# [Stored records]
==*==
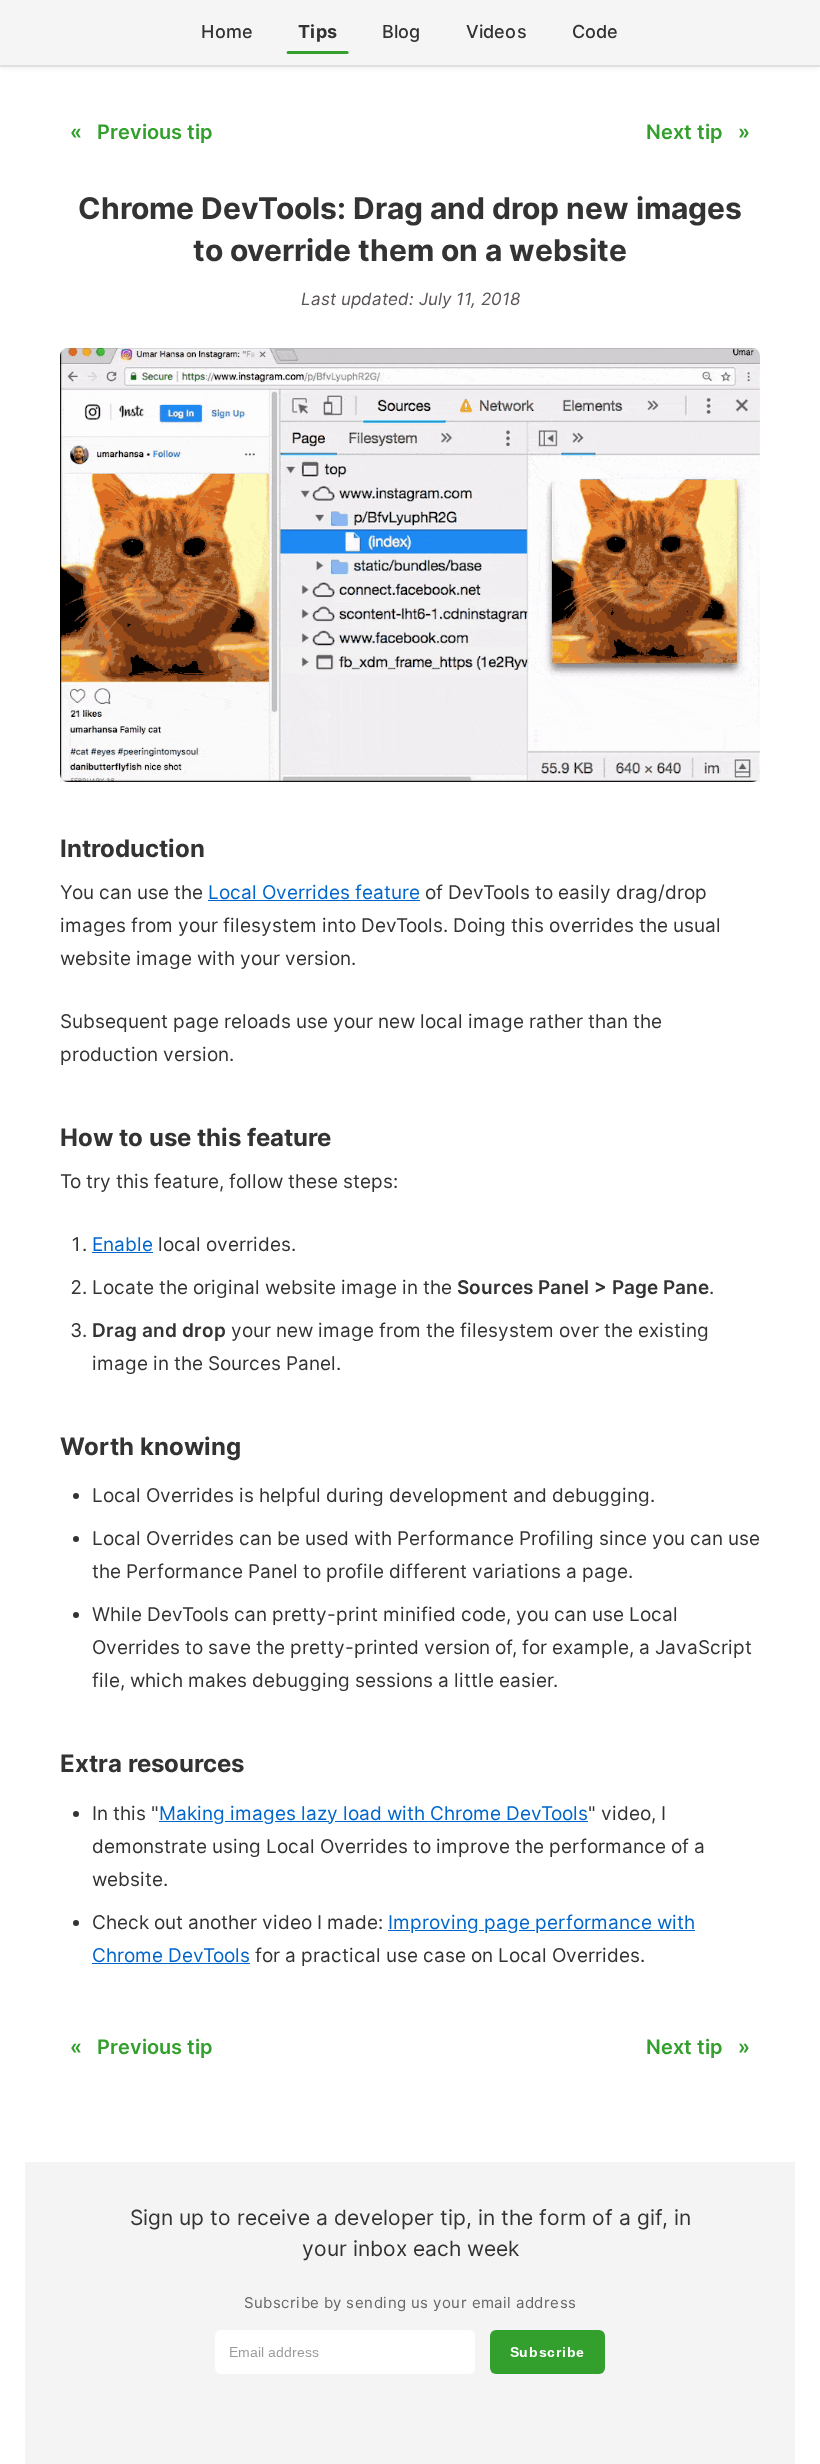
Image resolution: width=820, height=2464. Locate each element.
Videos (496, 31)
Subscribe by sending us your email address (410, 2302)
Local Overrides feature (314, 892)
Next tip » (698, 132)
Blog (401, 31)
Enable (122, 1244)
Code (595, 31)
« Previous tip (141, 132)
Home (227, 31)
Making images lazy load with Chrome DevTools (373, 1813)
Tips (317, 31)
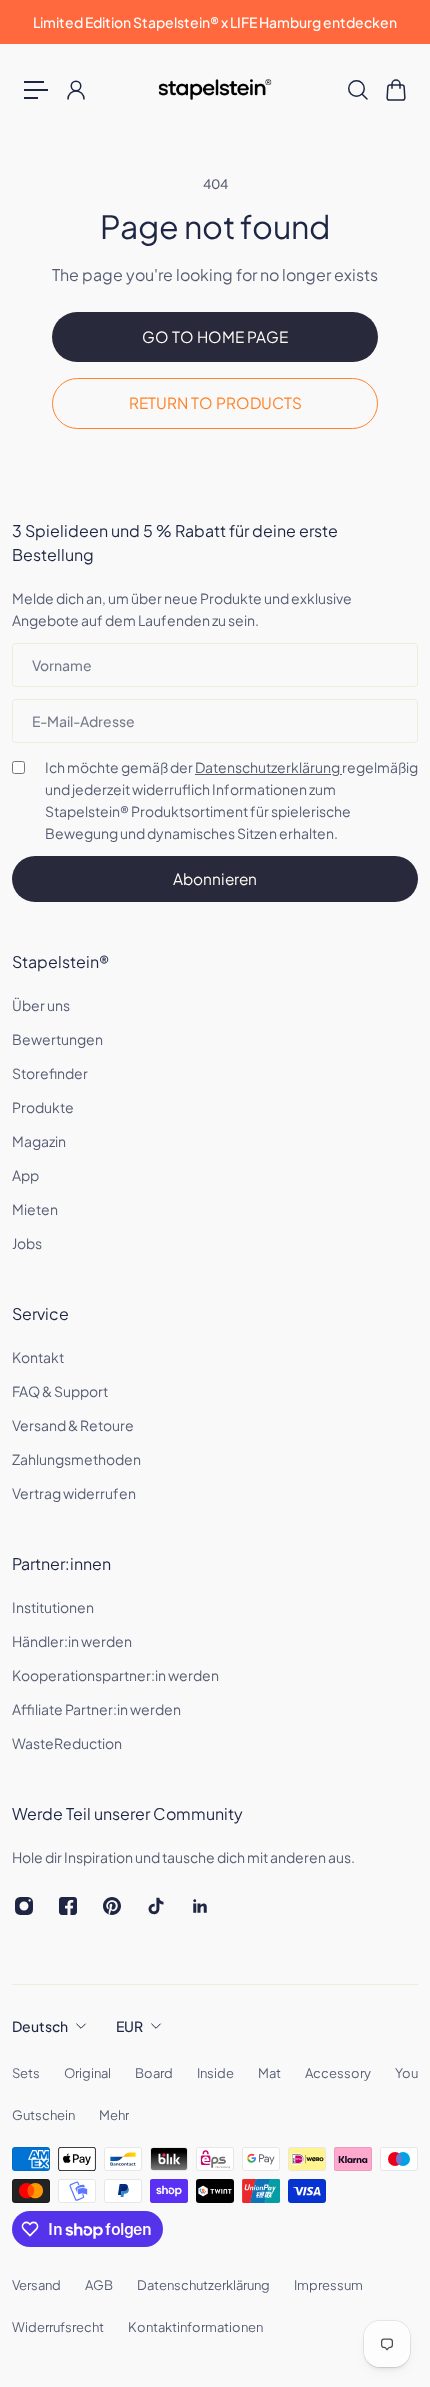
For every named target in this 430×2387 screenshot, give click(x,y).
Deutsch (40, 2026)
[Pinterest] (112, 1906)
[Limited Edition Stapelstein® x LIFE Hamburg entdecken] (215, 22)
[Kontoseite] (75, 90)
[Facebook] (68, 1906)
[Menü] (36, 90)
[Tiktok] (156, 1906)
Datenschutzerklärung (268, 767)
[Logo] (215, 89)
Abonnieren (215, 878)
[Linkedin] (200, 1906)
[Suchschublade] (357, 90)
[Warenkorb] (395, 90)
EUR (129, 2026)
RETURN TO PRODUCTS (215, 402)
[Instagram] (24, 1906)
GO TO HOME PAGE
==*==
Using the entries above, restate word for word every line from the one that contains "[Limited Edition Stapelstein®" through the last.

[Limited Edition Stapelstein® x LIFE Hamburg entdecken] (215, 22)
[Kontoseite] (75, 90)
[Facebook] (68, 1906)
[Menü] (36, 90)
[Tiktok] (156, 1906)
Datenschutzerklärung (268, 767)
[Logo] (215, 89)
Abonnieren (215, 878)
[Linkedin] (200, 1906)
[Suchschublade] (357, 90)
[Warenkorb] (395, 90)
EUR (129, 2026)
RETURN TO PRODUCTS (215, 402)
[Instagram] (24, 1906)
GO TO HOME PAGE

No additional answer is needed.